New studies are supporting the role that HPV tests can play in detecting cervical cancer.
When it comes to detecting cervical cancer, the Pap test has been the gold standard for more than 60 years. But as the role of human papillomavirus virus (HPV) in contributing to the cancer has emerged in recent years, screening for HPV has started to rival the Pap. And last week, a study of more than one million women added to HPV test’s utility; it found that the HPV test was more successful in assessing cervical cancer risk than the Pap smear.
With a Pap smear, health care providers scrape cells from the surface of the cervix and analyze them under a microscope for abnormal ones that could turn in to cervical cancer. The HPV test, on the other hand, detects the presence of two strains of HPV, which is responsible for about 70% of cervical cancer cases.
In the recent study, published in the Journal of the National Cancer Institute, women with a negative HPV test had half the risk of developing cancer over three years as women who had a negative Pap test, and similar rates to women who were negative on both tests (known as a co-test). Because most cases of cervical cancer are caused by an infection with HPV, women who don’t show signs of the virus are at a very low risk of developing the cancer –even lower than women who have a negative Pap test.
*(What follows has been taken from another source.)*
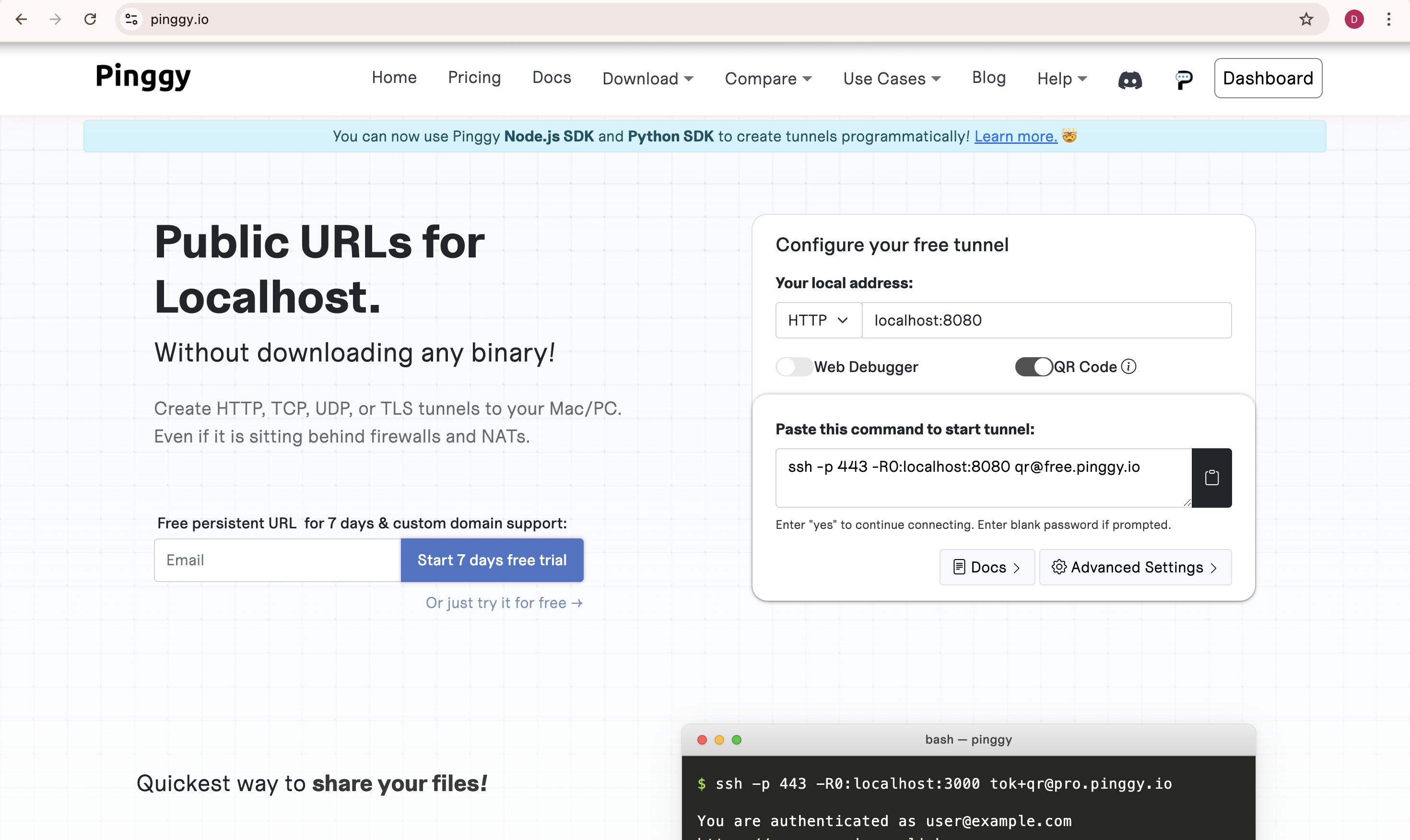Go to the Blog page
The width and height of the screenshot is (1410, 840).
(988, 77)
For that reason, says the study’s lead author Julia Gage of the division of cancer epidemiology and genetics at the National Cancer Institute, “We think that HPV primary screening might be a viable alternative to Pap screening as well as co-testing.”
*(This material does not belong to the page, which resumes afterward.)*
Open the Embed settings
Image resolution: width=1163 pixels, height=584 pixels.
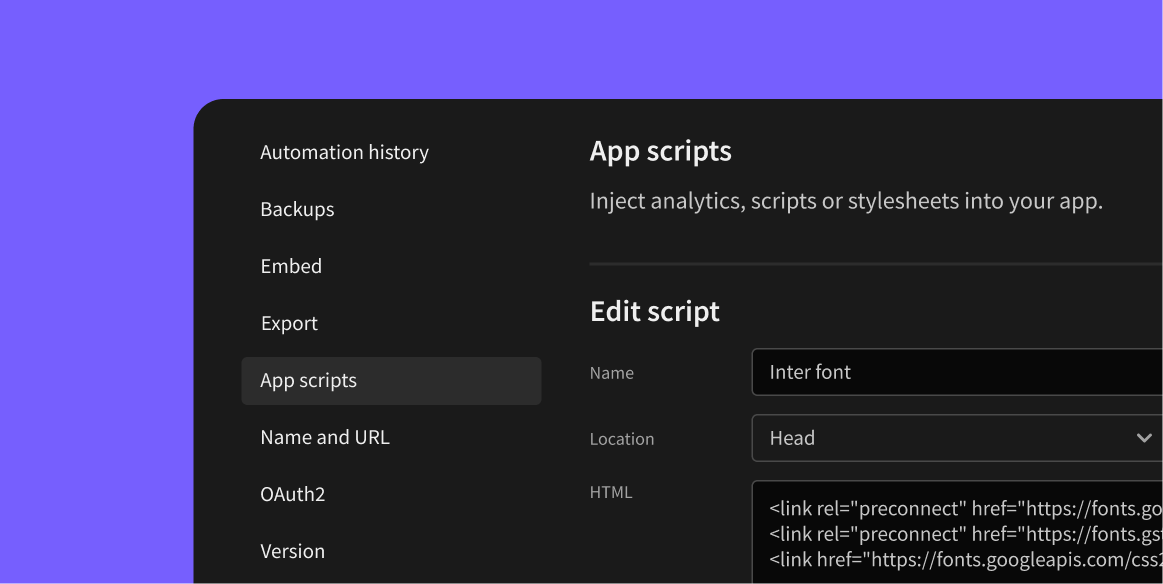click(291, 266)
The potential role of HPV testing as a first line screening tool for detecting cervical cancer is also supported by an April study published in the Lancet that looked at four randomized controlled trials in Europe and concluded that the HPV test was the superior screening method. Other studies in rural populations have also been able to cut down on advanced cervical cancers and deaths using just HPV screening.
That’s why in April, the Food and Drug Administration unanimously approved an HPV DNA test developed by Roche as a primary screening tool for cervical cancer for women ages 25 and older. The test screens for the strains most commonly linked to the cancer — HPV 16 and HPV 18 — as well as for others. Along with the approval, the FDA offered guidelines for how the test should be used, advising that women who test positive for HPV 16 or HPV 18 should have a colposcopy, or a procedure that magnifies the cervix so physicians can take a better look at abnormal cells and take biopsies if needed. If women test positive for other strains of HPV, they should have a Pap test as a follow-up to determine the state of their cells.
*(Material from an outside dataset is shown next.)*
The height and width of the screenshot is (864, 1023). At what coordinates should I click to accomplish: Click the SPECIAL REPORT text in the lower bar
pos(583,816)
Still, while the data appears to be showing that the HPV test is a more accurate predictor of cervical cancer, it’s unlikely it will replace the Pap smear any time soon. “There’s not enough evidence accumulated to have a guideline revision at this point,” says Gage. There’s concern, for example, that HPV tests could lead to more unnecessary and invasive procedures, since just the presence of the virus doesn’t always mean cancer will follow; many cases of infection resolve on their own.
And many physicians have relied on the Pap for so long, that implementation will not be prompt. “I understand that something that’s gospel one year may not be gospel the next, but I still tend to lean towards doing the Pap smear than just an HPV test alone,” says Dr. Mary Jane Minkin, a clinical professor of obstetrics, gynecology, and reproductive sciences at the Yale School of Medicine.
Most health groups have adopted a similar wait-and-see approach, relying on a combination of Pap and HPV tests. In 2012, for example, the U.S. Preventive Services Task Force (USPSTF) released updated guidelines for cervical cancer screening, advising Pap testing for women between the ages of 21 to 65 every three years, or co-testing with a Pap smear and HPV test every five years for women ages 30 to 65 with normal screening results. Younger women, experts believe, may be more likely to clear HPV infections so wouldn’t benefit as much from regular HPV testing.
Now that studies are suggesting that HPV may be a useful addition, if not replacement, for Pap testing, doctors and their patients may be able to better exploit opportunities to detect and prevent cervical cancer and keep rates of the disease as low as possible.